**What you have to do**:
Below are records; how many of their lines contain "computer"? Answer with only the number.

Available records START

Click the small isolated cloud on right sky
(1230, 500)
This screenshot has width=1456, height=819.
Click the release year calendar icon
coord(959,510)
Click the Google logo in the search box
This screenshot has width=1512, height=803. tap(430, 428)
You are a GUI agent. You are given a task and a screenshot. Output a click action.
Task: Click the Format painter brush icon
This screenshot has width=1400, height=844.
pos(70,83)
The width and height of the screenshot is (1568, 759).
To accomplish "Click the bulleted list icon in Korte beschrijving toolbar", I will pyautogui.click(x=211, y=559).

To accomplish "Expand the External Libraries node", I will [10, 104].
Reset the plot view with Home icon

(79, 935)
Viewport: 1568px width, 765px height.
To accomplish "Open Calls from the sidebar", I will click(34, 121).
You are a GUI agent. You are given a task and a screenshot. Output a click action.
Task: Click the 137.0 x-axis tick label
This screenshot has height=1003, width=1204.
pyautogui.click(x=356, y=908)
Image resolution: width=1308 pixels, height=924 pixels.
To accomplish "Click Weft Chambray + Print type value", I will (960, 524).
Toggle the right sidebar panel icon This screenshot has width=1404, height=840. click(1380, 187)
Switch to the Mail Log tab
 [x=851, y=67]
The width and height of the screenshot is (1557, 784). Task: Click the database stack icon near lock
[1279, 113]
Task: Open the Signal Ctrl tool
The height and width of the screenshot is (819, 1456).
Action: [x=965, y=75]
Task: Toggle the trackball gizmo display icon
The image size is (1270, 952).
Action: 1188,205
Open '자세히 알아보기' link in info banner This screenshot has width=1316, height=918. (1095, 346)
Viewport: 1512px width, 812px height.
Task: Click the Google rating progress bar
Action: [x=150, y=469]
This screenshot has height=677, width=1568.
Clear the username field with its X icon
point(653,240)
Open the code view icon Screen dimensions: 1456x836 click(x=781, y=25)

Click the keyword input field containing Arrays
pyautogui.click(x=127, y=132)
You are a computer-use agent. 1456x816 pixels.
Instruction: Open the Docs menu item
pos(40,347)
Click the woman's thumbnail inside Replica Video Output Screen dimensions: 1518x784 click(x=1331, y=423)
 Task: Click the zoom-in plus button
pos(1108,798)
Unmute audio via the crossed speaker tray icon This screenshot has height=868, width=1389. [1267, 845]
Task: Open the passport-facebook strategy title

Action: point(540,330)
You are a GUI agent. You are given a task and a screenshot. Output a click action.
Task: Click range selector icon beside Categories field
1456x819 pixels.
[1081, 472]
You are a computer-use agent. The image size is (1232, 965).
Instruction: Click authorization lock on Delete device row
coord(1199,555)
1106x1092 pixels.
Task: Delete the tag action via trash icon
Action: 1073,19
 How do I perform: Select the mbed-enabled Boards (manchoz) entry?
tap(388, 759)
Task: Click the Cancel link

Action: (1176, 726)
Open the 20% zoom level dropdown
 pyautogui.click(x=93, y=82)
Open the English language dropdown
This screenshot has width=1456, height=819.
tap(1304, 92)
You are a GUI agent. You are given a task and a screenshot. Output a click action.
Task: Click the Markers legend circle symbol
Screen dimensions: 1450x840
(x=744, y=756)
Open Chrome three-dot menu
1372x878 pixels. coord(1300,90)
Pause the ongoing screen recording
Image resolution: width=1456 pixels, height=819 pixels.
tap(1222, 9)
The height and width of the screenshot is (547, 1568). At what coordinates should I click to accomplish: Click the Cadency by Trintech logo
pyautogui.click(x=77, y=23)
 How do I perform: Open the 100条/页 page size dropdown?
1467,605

Available records END

**Response to this task**:
2